# Italians with Carniolans



## Moon (May 7, 2011)

Will Italian queens mate with Carniolan drones and vice versa. Would this be desirable or no? For instance I have a yard with five Italian colonies and ten Carniolan colonies. There's a chance the Italian virgins will mate with other Italians but more likely than not she will breed with Carni's.


----------



## rkereid (Dec 20, 2009)

They will mate with whichever drones get to them first. It does not matter the lineage. You can raise more drones of whichever line you want, and by doing that, flood the area with the desirable genetics. Then your odds go up. They will also mate with whatever drones come from your neighbor's bees and any ferals around you.


----------



## Moon (May 7, 2011)

Is this generally considered desirable or is there a purist mentality where only Italians should breed with Italians etc... etc...?


----------



## johns bees (Jan 25, 2009)

Italian and crani cross is a good mix IMO. the only way to get a pure breeding is to II with drones a a virgin queen from a known lineage.

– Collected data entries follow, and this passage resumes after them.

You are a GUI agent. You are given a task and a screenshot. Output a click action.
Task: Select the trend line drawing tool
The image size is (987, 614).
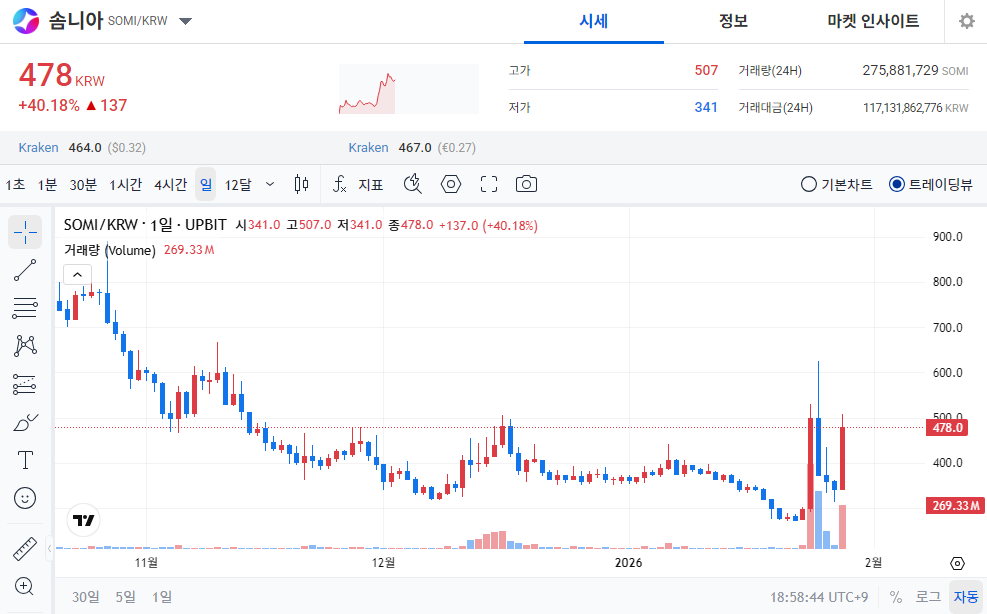tap(25, 269)

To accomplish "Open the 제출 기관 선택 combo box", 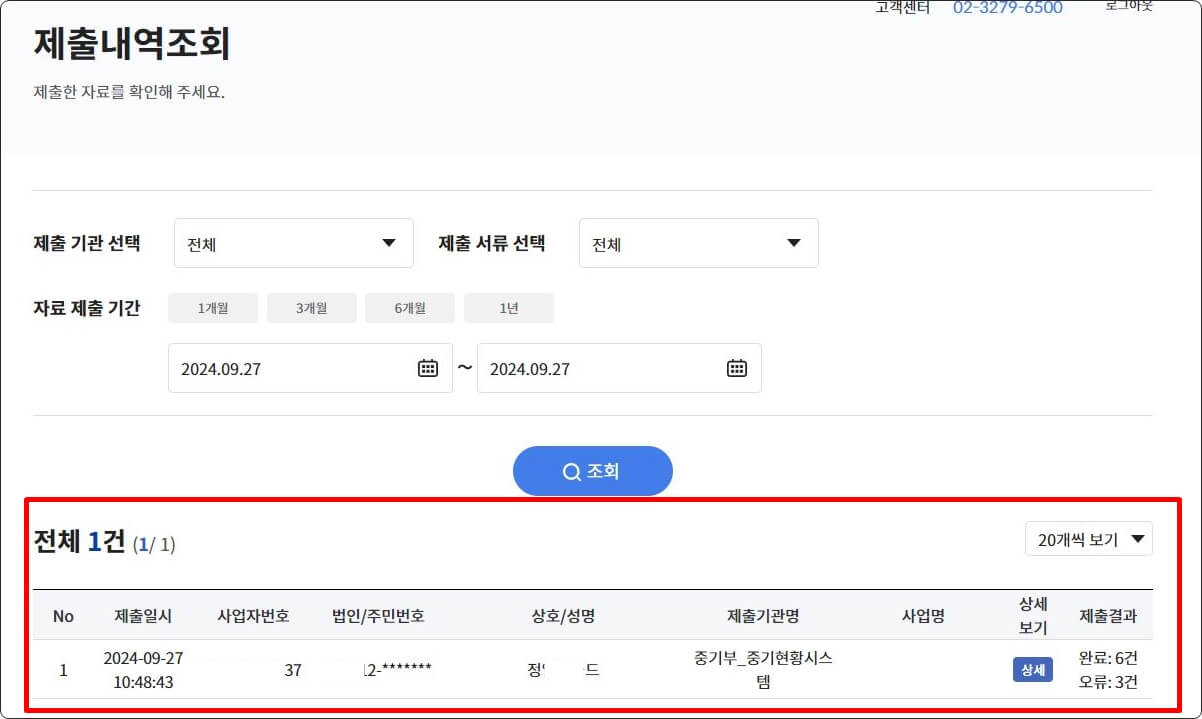I will click(293, 242).
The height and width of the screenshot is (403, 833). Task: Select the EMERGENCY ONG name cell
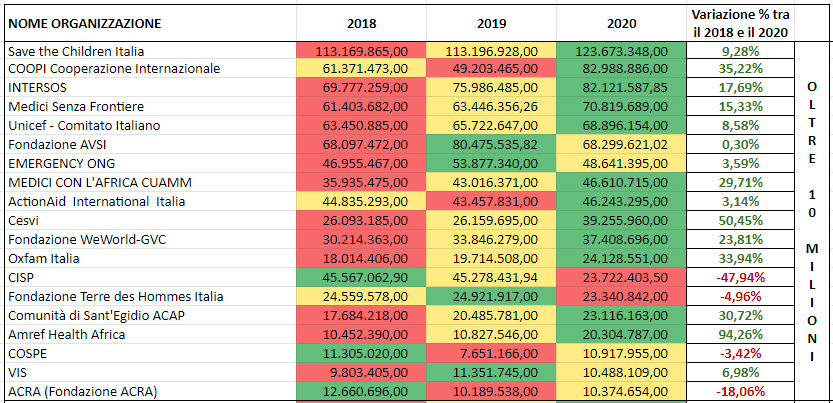tap(150, 164)
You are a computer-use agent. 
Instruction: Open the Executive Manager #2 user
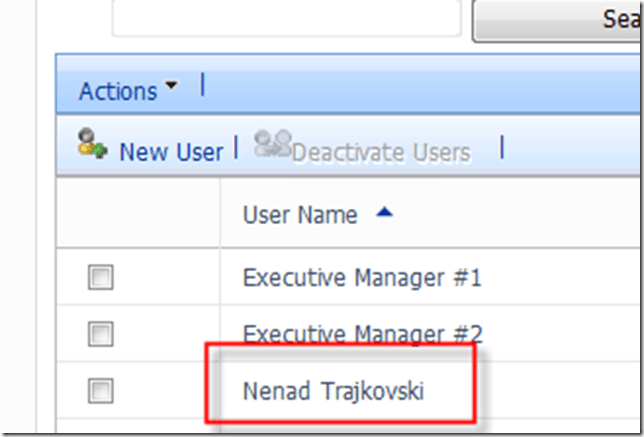coord(362,334)
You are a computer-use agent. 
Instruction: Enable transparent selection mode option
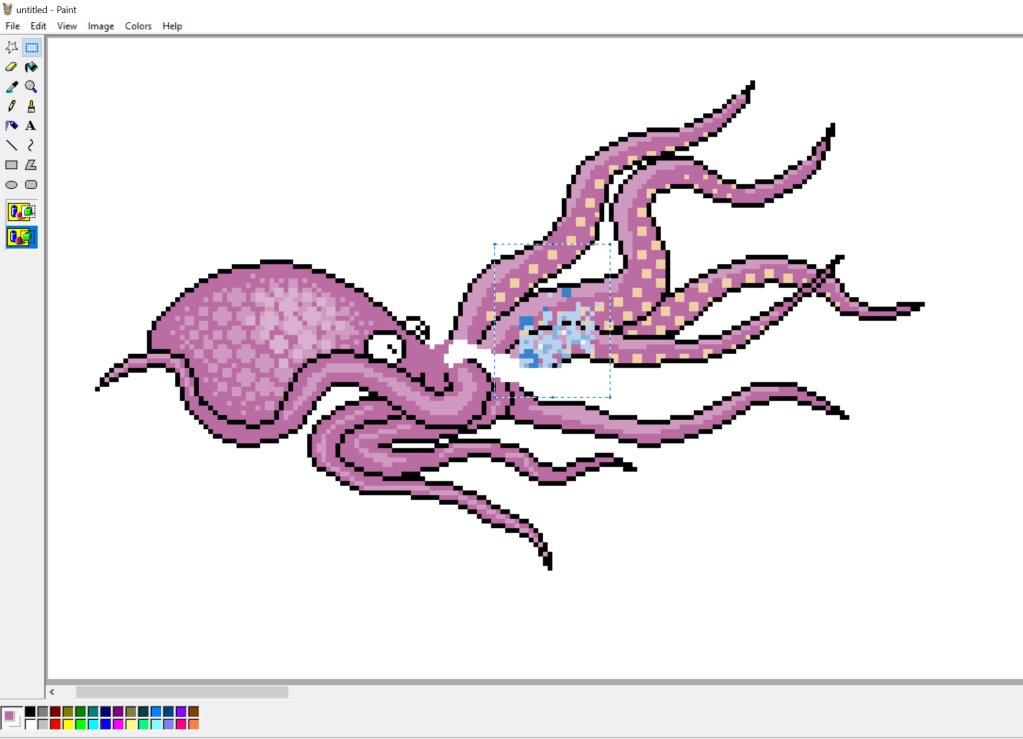pos(21,237)
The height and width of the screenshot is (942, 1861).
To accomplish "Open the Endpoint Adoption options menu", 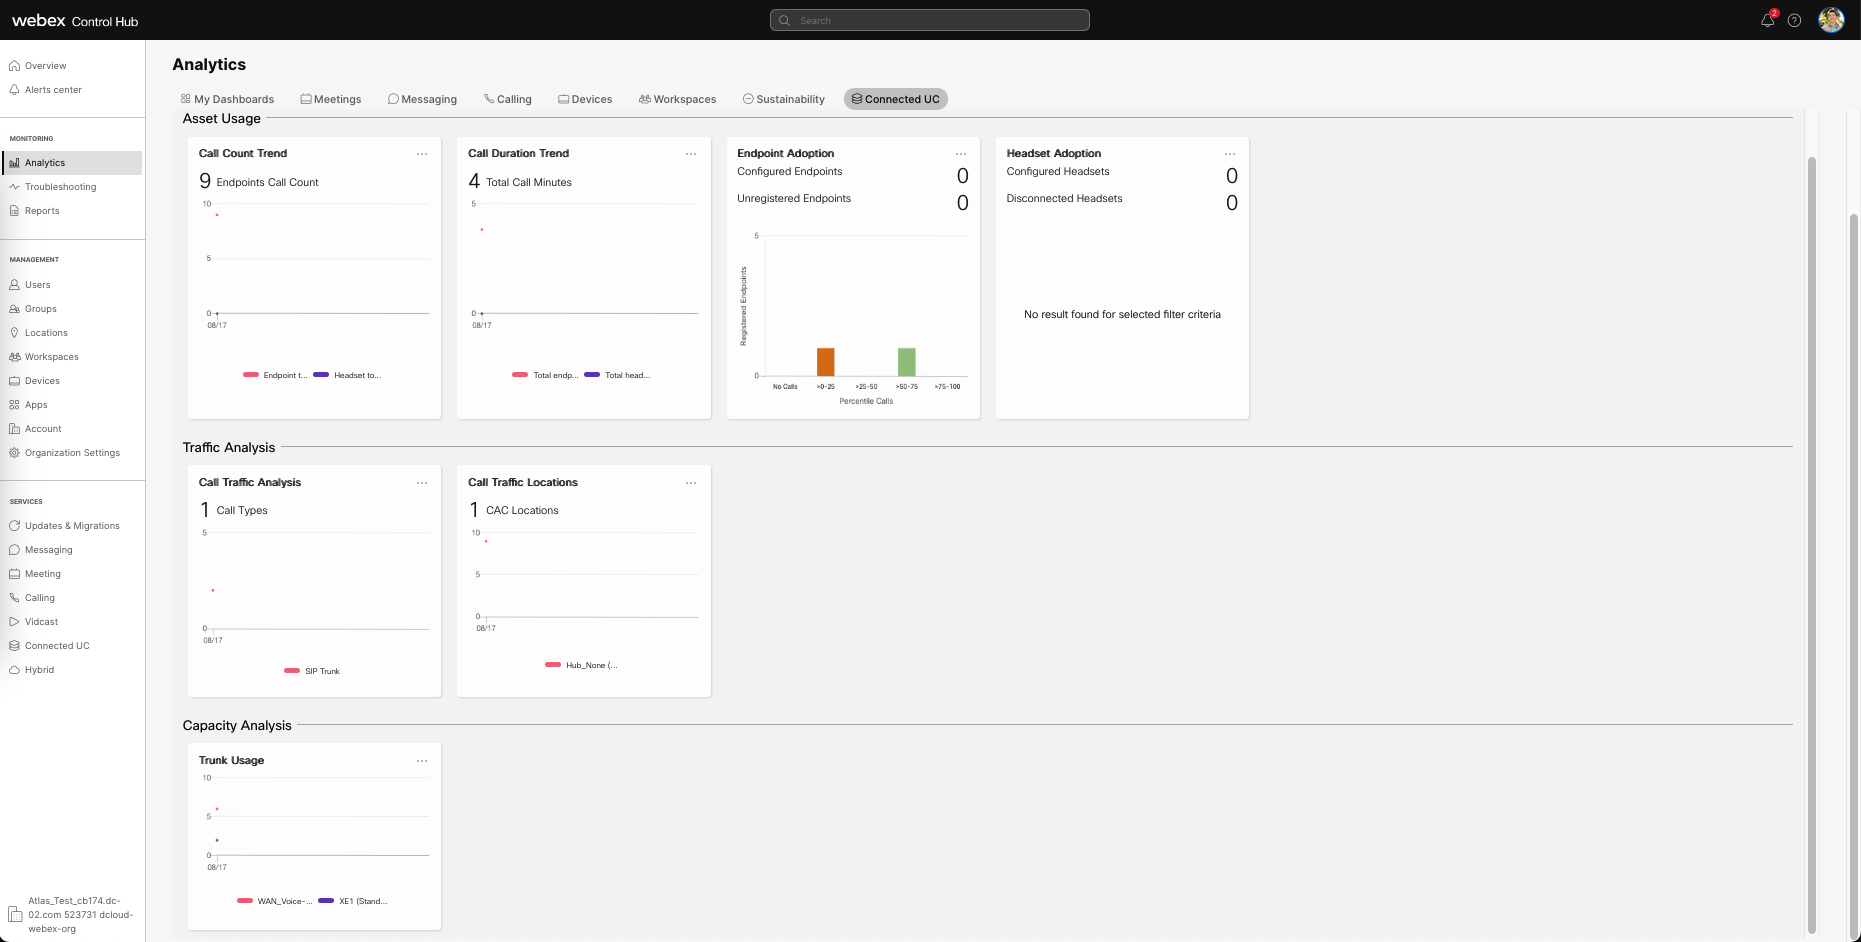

Just my two cent.
Johns Bees


----------



## Michael Bush (Aug 2, 2002)

There are various opinions on the matter. In my experience F1 crosses (e.g. a "pure" Italian mated to a "pure" Carniolan) tend to be very defensive bees. But they are all really mutts anyway, so how much of that F1 cross you'll get depends on the degree of purity you are dealing with. But all in all I consider it more likely to cause problems than to solve them.


----------



## Moon (May 7, 2011)

How is one to be sure their stock is pure then? Not necessarily the offspring but the stock you already have? Are there genetic testing processes readily available or does one need to do DNA sequencing?


----------



## Michael Palmer (Dec 29, 2006)

Michael Bush said:


> There are various opinions on the matter. In my experience F1 crosses (e.g. a "pure" Italian mated to a "pure" Carniolan) tend to be very defensive bees.


I agree Michael.


----------



## tefer2 (Sep 13, 2009)

I had both stocks here in my apiaries and the first time cross breed Carniolans are meaner than a junk yard dog. The Italians will rob out the Carniolans hives that are down on population first time they are in a dearth. I learned to keep them in separate locations


----------



## ralittlefield (Apr 25, 2011)

tefer2 said:


> I learned to keep them in separate locations


Do you regularly requeen, or let them requeen themselves? I would think that if they replaced their queen that you may get another cross bred queen?


----------



## Intheswamp (Jul 5, 2011)

Michael Palmer said:


> I agree Michael.


Hmm... Does this mean it's really just a crap shoot in regards to colony attitude when a small backyard guy raises his queens from his own stock even if his queen is gentle with a good laying pattern? I mean if I have a queen with a heavy dose of carniolan genes and within the horde of drones chasing her she mates with several ferals having heavy Italian genes....would this cause a mutt colony that has a high level of defensiveness? To put it in my simpleton way....will a yeller virgin mating with gray drones (or the reverse) produce a mean colony?

Ed


----------



## Michael Bush (Aug 2, 2002)

>Does this mean it's really just a crap shoot 

All sexual reproduction is a "crap shoot". That is it's purpose.  I've been raising my own queens since I started and have seldom had issues with hot bees. The idea that an F1 cross can be hotter is not new, but you do have to consider that all of them are mutts. But mutts that have been genetically separate being crossed CAN (but not necessarily will) be hot. And you don't know how separate they have been. Big breeder or backyard beekeeper, open mating is a "crap shoot".


----------



## Fusion_power (Jan 14, 2005)

A first cross of an Italian queen with Carniolan drones will often be defensive, but extremely strong colonies are normal for this cross. 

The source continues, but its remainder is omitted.